Written instruction: Copy the lines that begin at the one containing "Where should I click to: Sort" and stop after the one containing "Action: pos(492,459)", including both of those lines. Leave the pictures out of your answer.

Entries supplied:
========

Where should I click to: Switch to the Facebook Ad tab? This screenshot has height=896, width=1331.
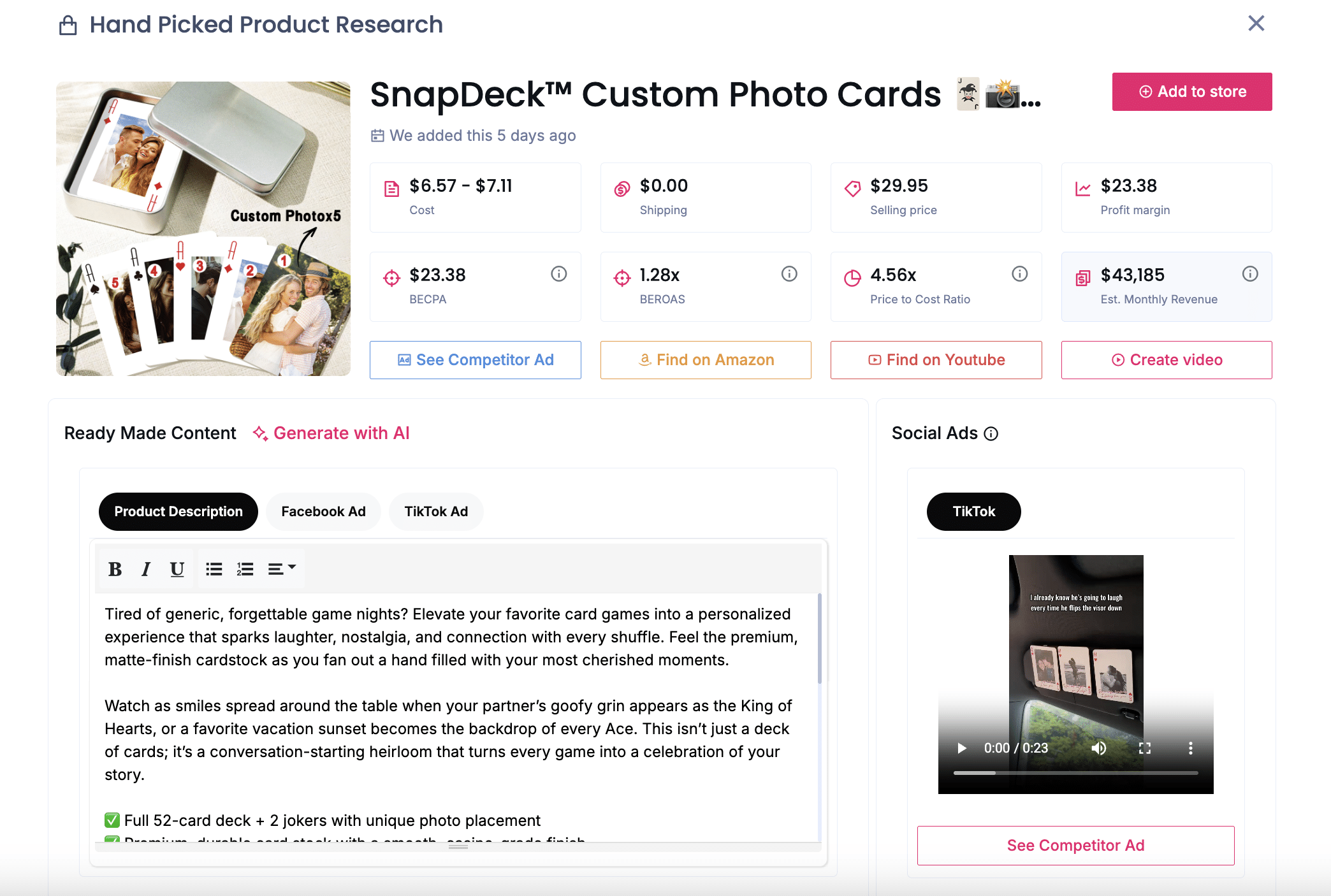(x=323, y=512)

========

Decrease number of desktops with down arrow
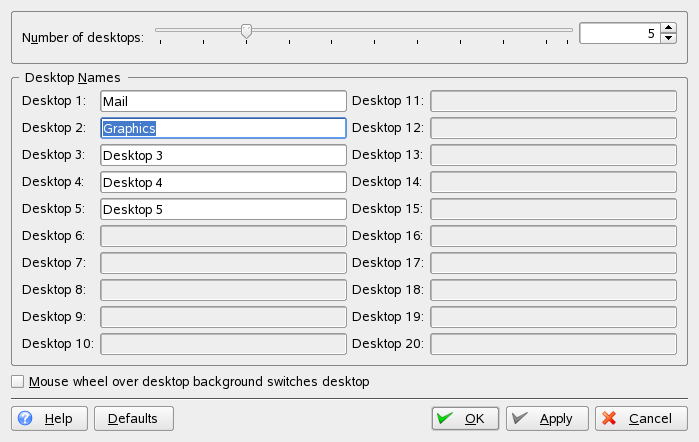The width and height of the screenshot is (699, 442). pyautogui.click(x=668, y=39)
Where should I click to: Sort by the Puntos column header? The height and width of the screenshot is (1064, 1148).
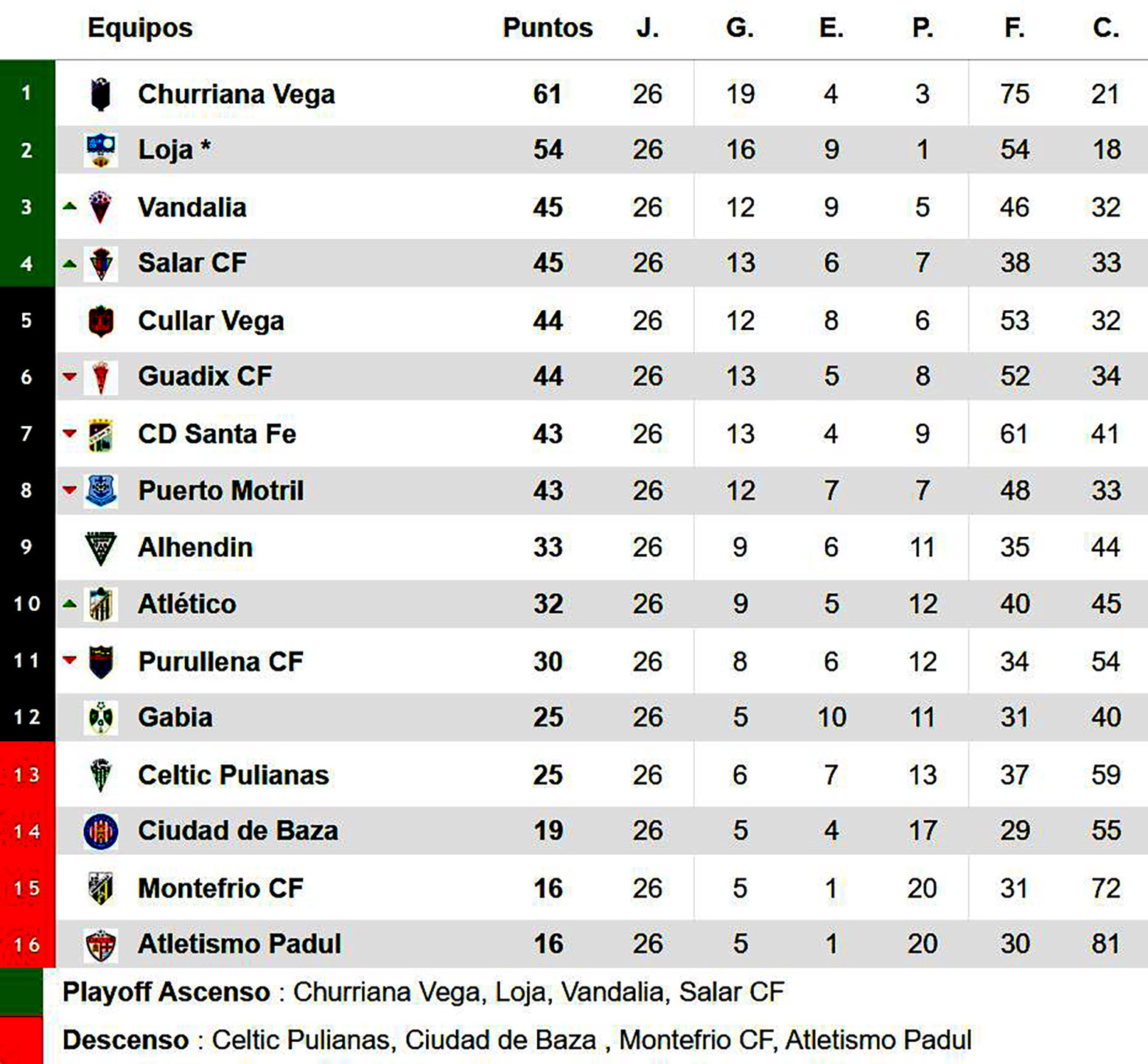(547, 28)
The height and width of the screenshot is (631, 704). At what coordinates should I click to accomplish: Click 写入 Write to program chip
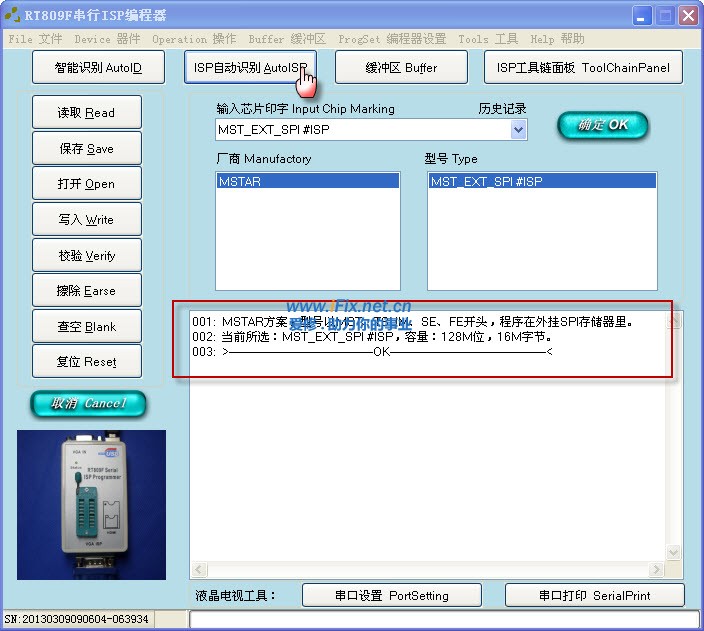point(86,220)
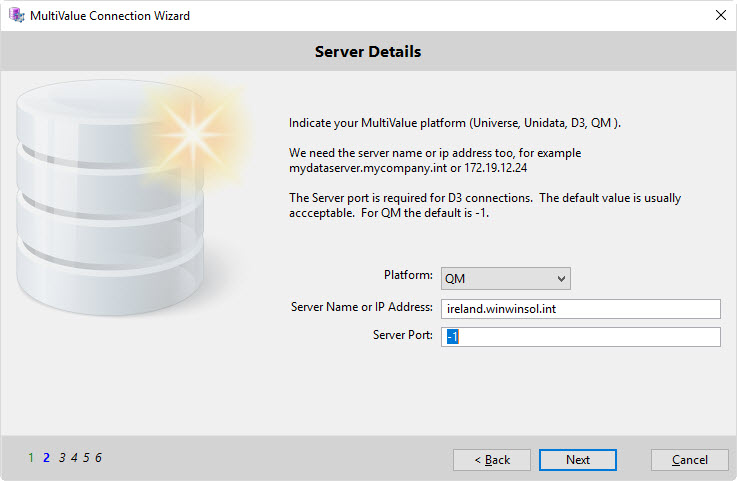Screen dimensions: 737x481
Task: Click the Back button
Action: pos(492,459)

========

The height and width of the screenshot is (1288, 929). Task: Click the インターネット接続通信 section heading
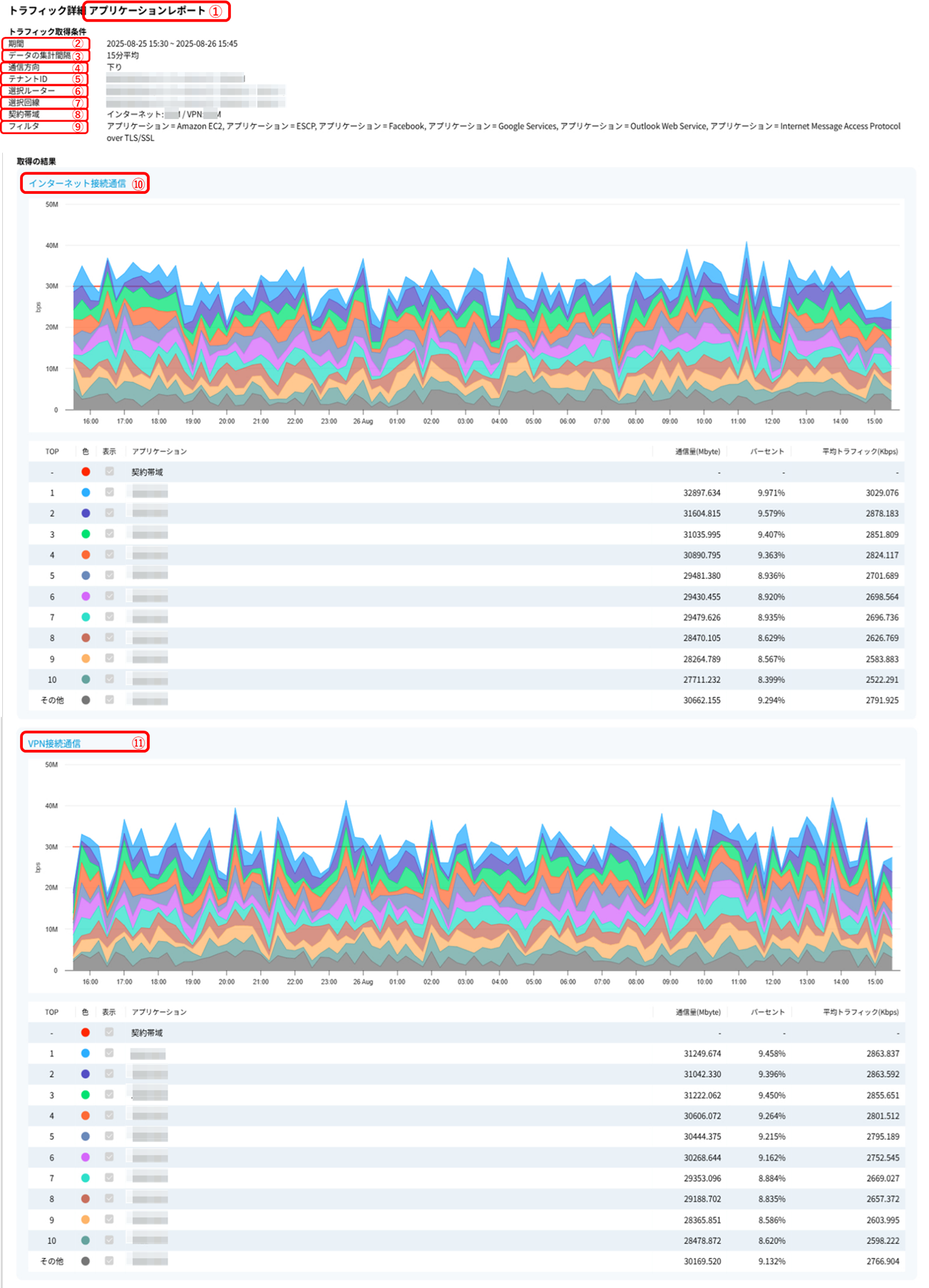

========

Exercise response:
Where should I click to: Sort by the Puntos column header? The height and width of the screenshot is (1064, 1148).
(547, 28)
The height and width of the screenshot is (631, 704). At what coordinates should I click to accomplish: Click 写入 Write to program chip
point(86,220)
Screen dimensions: 737x481
Task: Click the Back button
Action: pos(492,459)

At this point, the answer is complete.